Lee wrote the Council of Bishops, urging them to provide cross-cultural and diversity training not only for clergy but also for congregations.

The bishops also watched a video by the Rev. Hee An Choi, director of the Anna Howard Shaw Center at United Methodist-related Boston University. Choi spoke of being threatened by a man who told her to leave the U.S. She spoke about the rising incidence of violence against Asian Americans, including this March’s shootings in the Atlanta area that left eight people dead, including six Asian women. Choi urged the bishops to see racism as not just a problem between Black people and white people.

Finally, Bishop Leonard Fairley — who leads the Kentucky, Red Bird Missionary and North Carolina conferences — testified to the indignities and dangers he has faced as a Black church leader trying to minister in mostly white communities.

One incident occurred when as pastor he attended a church meeting at a local club. The woman at the front desk assumed he was the caterer.

He said his wife, Dawn, who is white, noticed how sales clerks followed the bishop closely in the store.
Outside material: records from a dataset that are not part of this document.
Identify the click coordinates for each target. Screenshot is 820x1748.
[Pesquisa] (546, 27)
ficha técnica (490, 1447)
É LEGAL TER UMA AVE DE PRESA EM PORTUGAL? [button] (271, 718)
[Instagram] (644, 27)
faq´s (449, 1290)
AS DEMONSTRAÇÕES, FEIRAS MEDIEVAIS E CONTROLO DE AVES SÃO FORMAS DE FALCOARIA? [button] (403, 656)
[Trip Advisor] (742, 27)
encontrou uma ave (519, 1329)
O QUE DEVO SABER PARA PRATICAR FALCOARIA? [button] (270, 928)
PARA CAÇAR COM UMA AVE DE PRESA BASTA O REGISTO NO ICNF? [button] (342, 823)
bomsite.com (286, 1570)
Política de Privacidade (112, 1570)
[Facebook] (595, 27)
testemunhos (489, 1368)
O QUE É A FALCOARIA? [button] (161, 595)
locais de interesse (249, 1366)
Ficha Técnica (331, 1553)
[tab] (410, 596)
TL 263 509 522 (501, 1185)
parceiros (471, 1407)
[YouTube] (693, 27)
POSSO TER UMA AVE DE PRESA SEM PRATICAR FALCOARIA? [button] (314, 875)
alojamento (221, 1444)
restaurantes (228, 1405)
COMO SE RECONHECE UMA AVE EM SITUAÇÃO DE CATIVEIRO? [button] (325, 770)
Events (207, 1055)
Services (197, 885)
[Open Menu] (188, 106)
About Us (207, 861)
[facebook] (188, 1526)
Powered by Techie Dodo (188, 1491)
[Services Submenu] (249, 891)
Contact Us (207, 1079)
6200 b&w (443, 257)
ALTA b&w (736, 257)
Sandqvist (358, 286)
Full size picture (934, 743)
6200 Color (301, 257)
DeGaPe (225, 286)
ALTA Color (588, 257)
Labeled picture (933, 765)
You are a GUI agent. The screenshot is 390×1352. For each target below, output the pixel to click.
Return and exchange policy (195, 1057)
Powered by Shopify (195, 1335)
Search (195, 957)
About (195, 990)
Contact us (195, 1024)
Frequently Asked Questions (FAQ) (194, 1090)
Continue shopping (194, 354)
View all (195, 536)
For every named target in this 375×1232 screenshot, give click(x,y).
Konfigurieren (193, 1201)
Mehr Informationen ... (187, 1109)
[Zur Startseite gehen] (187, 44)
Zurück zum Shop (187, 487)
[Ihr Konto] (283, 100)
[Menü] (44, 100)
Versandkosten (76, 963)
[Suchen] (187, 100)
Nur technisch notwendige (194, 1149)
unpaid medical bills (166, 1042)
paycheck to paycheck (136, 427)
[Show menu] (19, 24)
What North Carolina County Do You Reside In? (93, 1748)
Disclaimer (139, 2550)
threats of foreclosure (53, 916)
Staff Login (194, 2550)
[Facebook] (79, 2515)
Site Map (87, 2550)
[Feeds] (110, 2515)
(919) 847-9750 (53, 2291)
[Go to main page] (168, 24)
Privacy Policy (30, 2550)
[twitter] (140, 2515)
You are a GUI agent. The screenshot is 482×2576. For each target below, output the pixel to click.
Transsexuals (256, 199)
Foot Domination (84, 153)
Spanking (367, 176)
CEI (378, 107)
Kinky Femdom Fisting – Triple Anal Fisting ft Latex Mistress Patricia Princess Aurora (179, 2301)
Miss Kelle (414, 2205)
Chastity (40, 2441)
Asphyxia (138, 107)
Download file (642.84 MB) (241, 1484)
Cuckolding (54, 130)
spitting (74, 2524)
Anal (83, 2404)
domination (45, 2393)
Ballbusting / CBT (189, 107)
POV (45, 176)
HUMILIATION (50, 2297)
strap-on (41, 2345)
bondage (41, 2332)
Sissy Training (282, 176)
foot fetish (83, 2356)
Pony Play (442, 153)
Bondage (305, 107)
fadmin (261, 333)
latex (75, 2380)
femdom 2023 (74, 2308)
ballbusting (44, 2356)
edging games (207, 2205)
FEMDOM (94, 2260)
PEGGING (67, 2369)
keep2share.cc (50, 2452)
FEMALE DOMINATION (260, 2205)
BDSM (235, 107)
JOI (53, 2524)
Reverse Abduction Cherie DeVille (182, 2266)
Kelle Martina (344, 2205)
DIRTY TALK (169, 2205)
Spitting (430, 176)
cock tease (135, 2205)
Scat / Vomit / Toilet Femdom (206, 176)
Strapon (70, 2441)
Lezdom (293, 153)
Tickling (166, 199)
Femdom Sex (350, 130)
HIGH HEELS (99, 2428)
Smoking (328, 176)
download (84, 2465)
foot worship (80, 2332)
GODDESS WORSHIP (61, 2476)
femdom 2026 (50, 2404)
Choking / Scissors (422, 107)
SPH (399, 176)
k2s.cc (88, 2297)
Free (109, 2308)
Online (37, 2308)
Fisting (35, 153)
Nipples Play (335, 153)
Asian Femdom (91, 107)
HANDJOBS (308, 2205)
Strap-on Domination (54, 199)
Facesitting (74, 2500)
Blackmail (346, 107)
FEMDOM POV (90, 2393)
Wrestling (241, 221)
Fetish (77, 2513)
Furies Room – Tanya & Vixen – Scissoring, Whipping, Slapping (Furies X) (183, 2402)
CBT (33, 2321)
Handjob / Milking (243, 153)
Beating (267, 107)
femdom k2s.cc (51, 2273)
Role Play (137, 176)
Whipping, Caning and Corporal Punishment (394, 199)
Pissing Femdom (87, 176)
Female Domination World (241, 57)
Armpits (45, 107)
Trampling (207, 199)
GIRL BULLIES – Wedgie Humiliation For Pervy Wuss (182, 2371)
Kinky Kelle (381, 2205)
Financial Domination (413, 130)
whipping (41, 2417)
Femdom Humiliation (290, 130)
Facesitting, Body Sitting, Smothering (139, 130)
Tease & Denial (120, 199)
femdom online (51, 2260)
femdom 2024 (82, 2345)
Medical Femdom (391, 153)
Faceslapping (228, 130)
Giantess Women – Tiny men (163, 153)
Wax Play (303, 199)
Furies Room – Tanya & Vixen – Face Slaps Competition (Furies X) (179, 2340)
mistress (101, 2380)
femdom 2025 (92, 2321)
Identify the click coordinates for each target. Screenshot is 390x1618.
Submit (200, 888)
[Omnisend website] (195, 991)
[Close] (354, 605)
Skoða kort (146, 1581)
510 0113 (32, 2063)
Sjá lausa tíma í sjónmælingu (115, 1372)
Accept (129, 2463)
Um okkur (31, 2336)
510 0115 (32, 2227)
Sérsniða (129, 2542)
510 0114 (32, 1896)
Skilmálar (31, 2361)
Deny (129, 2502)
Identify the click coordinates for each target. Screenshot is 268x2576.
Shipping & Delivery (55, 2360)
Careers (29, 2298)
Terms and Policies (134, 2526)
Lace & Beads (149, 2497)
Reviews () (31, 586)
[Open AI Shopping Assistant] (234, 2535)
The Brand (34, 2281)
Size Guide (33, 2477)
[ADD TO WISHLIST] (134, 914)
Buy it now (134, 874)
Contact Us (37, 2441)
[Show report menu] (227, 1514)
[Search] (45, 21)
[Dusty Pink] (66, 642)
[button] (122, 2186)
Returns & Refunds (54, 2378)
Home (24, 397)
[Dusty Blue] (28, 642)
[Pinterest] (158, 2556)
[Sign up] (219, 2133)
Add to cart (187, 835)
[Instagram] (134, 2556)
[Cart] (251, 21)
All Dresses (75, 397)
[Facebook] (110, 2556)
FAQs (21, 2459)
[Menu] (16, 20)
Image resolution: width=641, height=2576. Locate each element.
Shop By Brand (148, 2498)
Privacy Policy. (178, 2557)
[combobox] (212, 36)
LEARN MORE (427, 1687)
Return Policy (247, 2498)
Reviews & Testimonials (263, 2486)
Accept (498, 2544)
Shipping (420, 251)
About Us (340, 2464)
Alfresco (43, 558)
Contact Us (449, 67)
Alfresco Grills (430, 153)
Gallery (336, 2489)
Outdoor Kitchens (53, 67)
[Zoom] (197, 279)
The couple both noticed how a patrol officer at a traffic stop treated them very differently — threatening to the bishop and pleasant to the bishop's wife. 

“It’s the small, subtle things that end up being the most painful of all,” Fairley said.

He told his wife he was used to these indignities. “I had to ask the Lord to forgive me for saying that because nobody should get used to it,” he said. “We’re the ones that we’ve been waiting on to deal with this.”

Bishop Cynthia Moore-Koikoi told those gathered that the bishops, alongside church theologians, plan to develop a theological framework for the ongoing anti-racism work.

Alongside Bishop Sandra Steiner Ball, Moore-Koikoi leads the Western Pennsylvania, West Virginia and Susquehanna conferences.

The bishops plan to discuss the framework, which will include resources for sermons and Bible studies, at their spring meeting.

In the meantime, Harvey asked fellow United Methodists for prayer.

“Pray that the Holy Spirit will inform our every decision and help us lead out of love for one another and for you,” she said. “We must be a people rooted in Scripture, centered in Christ, serving in love and united in the essentials. Friends, our very best witness is to love each other.”